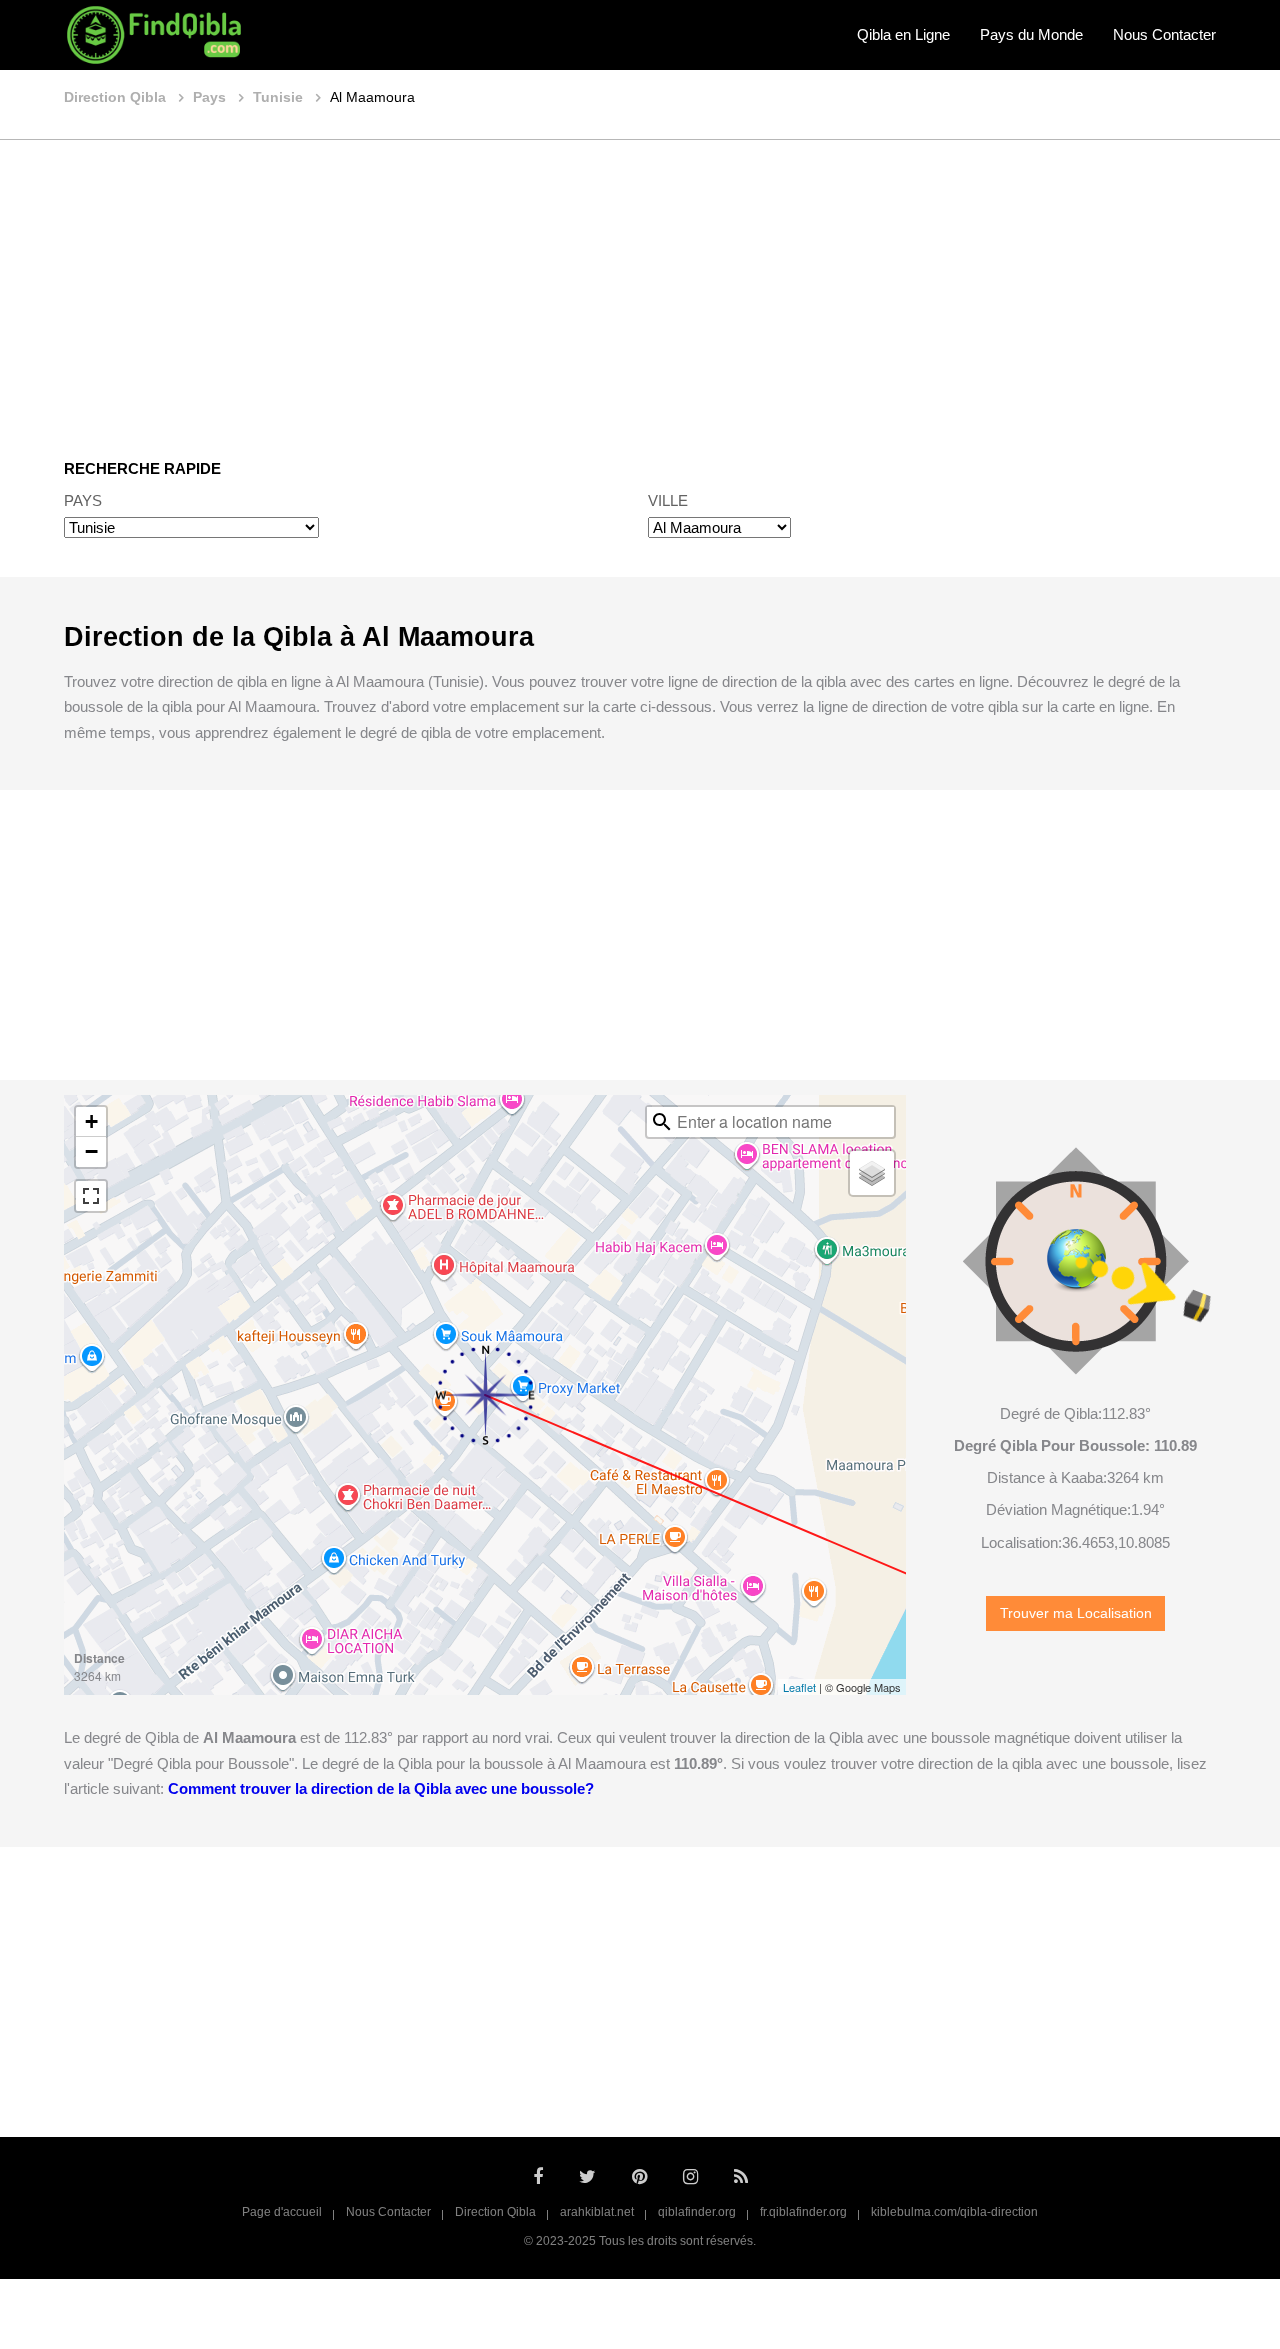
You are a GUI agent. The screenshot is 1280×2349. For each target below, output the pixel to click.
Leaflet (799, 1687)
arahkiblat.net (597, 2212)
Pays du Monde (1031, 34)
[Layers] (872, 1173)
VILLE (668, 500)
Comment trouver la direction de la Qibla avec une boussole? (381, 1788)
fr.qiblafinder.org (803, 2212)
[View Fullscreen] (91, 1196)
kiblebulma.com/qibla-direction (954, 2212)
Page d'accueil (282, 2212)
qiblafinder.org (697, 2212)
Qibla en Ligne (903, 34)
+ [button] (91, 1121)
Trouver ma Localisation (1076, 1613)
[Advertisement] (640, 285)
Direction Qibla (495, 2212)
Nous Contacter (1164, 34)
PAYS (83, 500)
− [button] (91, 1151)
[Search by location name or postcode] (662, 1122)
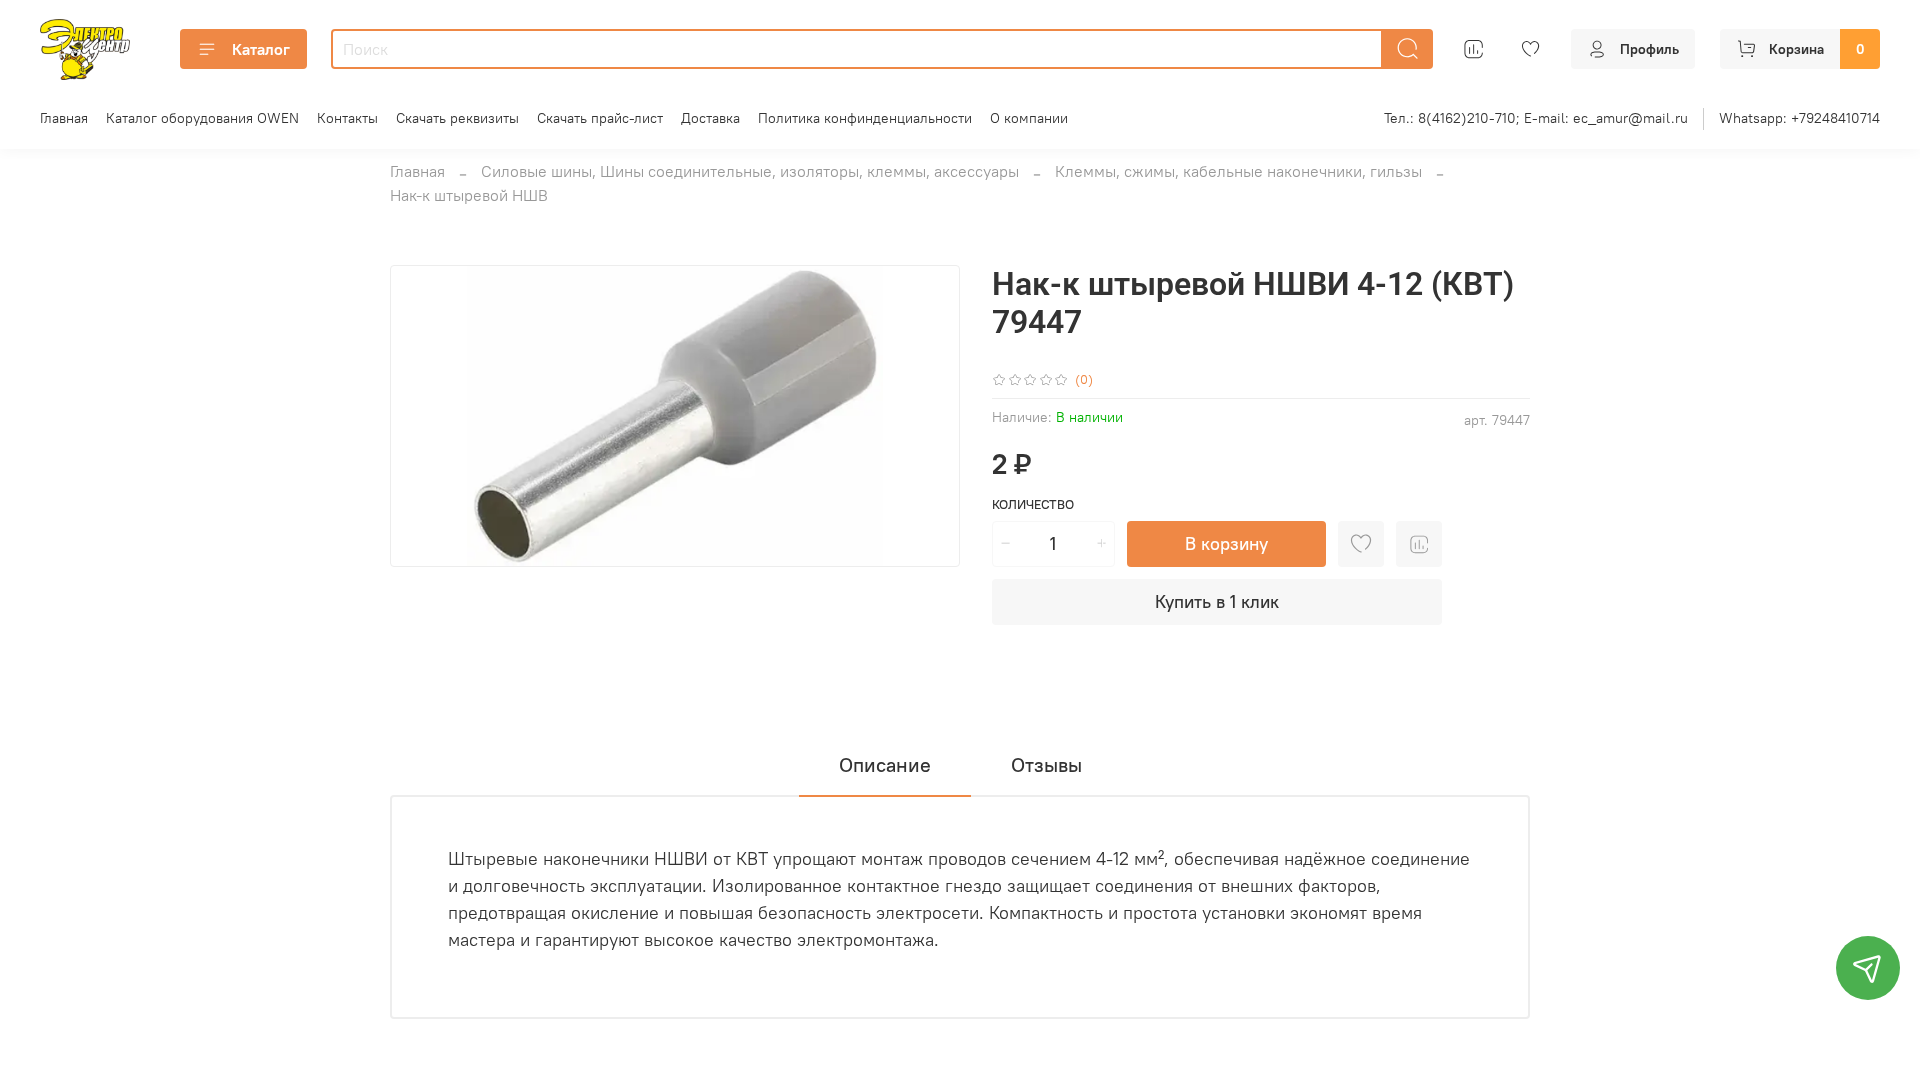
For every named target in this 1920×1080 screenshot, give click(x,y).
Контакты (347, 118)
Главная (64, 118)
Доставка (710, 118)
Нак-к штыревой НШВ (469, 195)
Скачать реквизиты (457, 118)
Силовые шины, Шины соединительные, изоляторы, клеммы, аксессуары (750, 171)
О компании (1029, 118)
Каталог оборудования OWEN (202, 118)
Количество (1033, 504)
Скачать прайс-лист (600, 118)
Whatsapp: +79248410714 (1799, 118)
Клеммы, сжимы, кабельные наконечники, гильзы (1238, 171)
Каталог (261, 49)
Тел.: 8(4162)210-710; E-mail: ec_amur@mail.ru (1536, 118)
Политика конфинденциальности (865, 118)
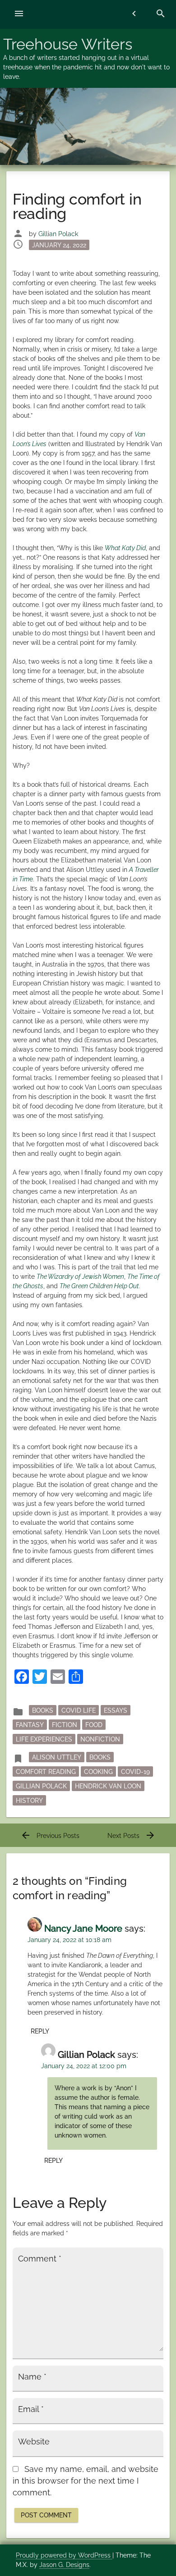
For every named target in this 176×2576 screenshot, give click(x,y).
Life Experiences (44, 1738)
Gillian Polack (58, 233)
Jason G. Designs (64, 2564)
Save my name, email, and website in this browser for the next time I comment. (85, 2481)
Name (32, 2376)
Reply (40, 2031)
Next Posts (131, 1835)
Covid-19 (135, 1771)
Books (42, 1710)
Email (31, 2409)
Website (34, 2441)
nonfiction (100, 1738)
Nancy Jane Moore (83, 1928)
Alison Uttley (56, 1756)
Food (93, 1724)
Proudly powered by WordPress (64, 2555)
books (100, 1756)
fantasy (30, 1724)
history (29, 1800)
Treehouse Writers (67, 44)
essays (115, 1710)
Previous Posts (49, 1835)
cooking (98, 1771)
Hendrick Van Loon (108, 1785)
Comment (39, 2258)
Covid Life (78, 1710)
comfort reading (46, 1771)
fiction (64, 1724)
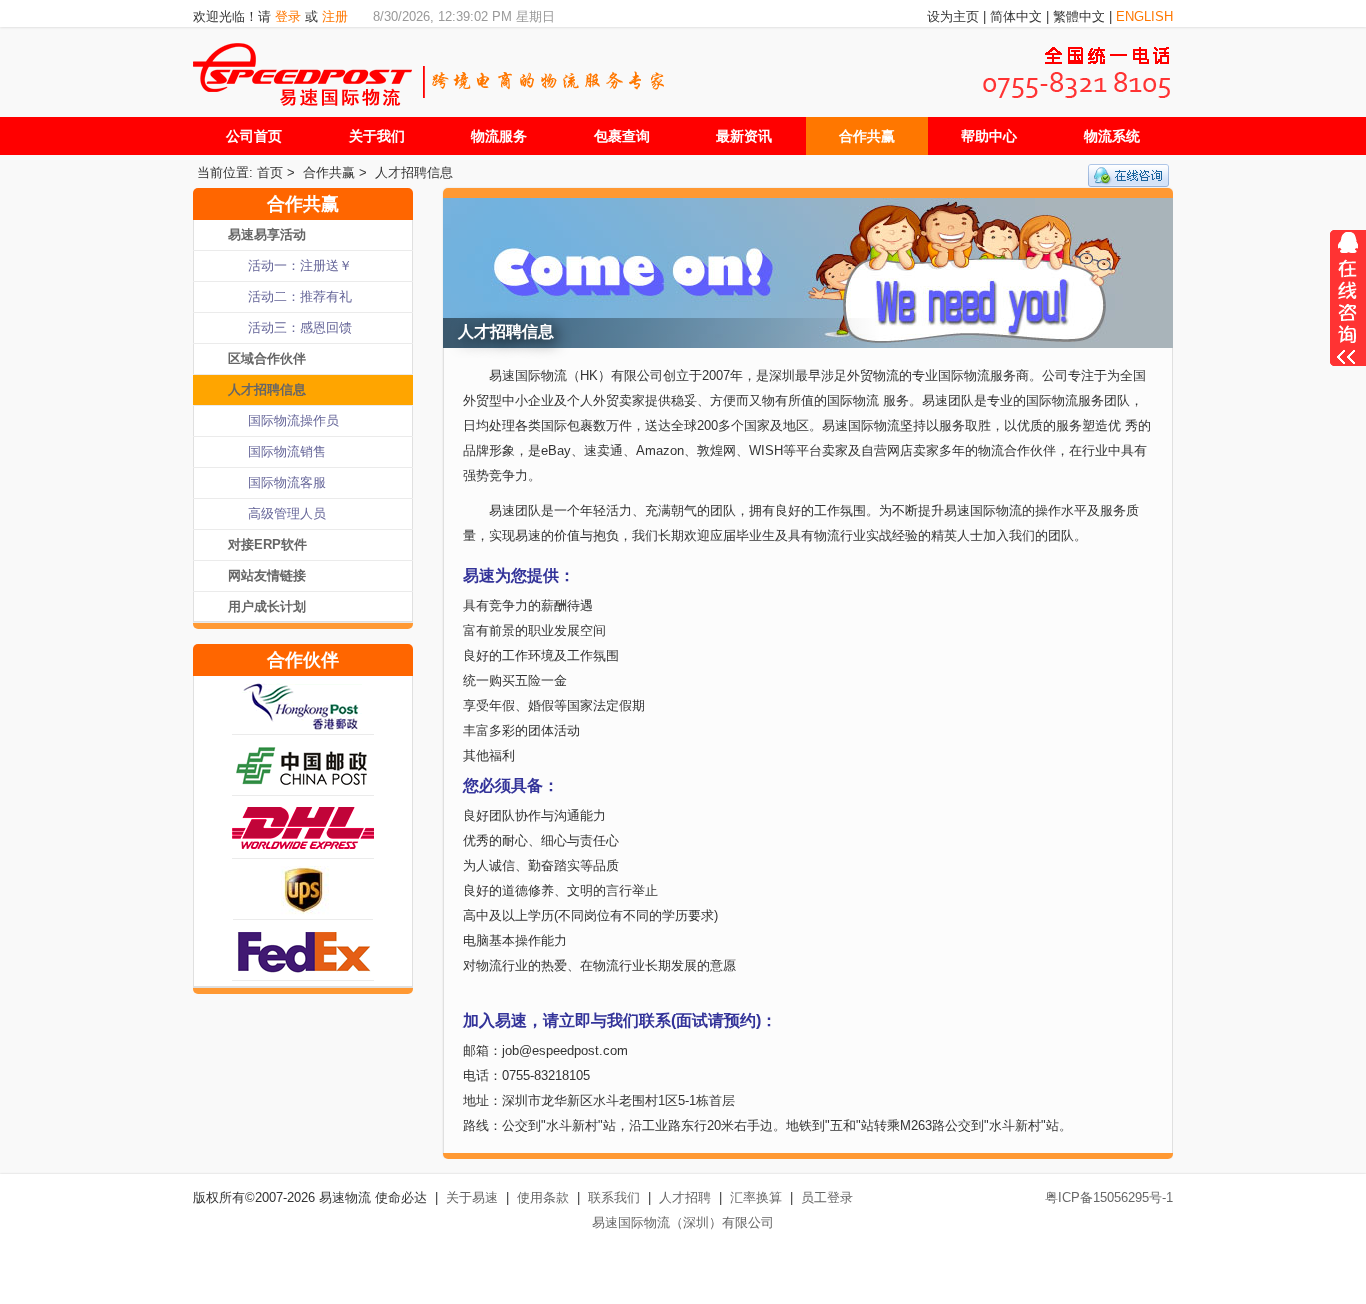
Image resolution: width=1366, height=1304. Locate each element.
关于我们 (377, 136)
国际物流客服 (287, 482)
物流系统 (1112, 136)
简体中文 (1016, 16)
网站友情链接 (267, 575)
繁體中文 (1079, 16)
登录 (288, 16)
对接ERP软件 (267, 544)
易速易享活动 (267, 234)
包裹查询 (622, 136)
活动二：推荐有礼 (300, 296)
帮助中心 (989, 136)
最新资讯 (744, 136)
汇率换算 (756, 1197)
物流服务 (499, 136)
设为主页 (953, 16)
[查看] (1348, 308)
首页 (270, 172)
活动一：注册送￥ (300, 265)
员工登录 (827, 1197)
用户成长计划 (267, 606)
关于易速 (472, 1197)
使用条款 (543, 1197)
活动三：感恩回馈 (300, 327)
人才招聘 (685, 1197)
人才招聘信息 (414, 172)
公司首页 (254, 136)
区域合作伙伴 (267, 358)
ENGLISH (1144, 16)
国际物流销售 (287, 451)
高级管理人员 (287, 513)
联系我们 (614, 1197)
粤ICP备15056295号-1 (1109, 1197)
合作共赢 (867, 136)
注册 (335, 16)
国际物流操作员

**EXERCISE GOAL:**
Nothing should appear in the answer except the lines from the first line of the data through the line holding "Скачать реквизиты (457, 118)", exactly as written, with pictures left out.

**FINISHED EXERCISE:**
You are a GUI agent. The screenshot is 1280×2349. For each target below, output the pixel to click.
Leaflet (799, 1687)
arahkiblat.net (597, 2212)
Pays du Monde (1031, 34)
[Layers] (872, 1173)
VILLE (668, 500)
Comment trouver la direction de la Qibla avec une boussole? (381, 1788)
fr.qiblafinder.org (803, 2212)
[View Fullscreen] (91, 1196)
kiblebulma.com/qibla-direction (954, 2212)
Page d'accueil (282, 2212)
qiblafinder.org (697, 2212)
Qibla en Ligne (903, 34)
+ [button] (91, 1121)
Trouver ma Localisation (1076, 1613)
[Advertisement] (640, 285)
Direction Qibla (495, 2212)
Nous Contacter (1164, 34)
PAYS (83, 500)
− [button] (91, 1151)
[Search by location name or postcode] (662, 1122)
For every named target in this 1920×1080 screenshot, give click(x,y).
Контакты (347, 118)
Главная (64, 118)
Доставка (710, 118)
Нак-к штыревой НШВ (469, 195)
Скачать реквизиты (457, 118)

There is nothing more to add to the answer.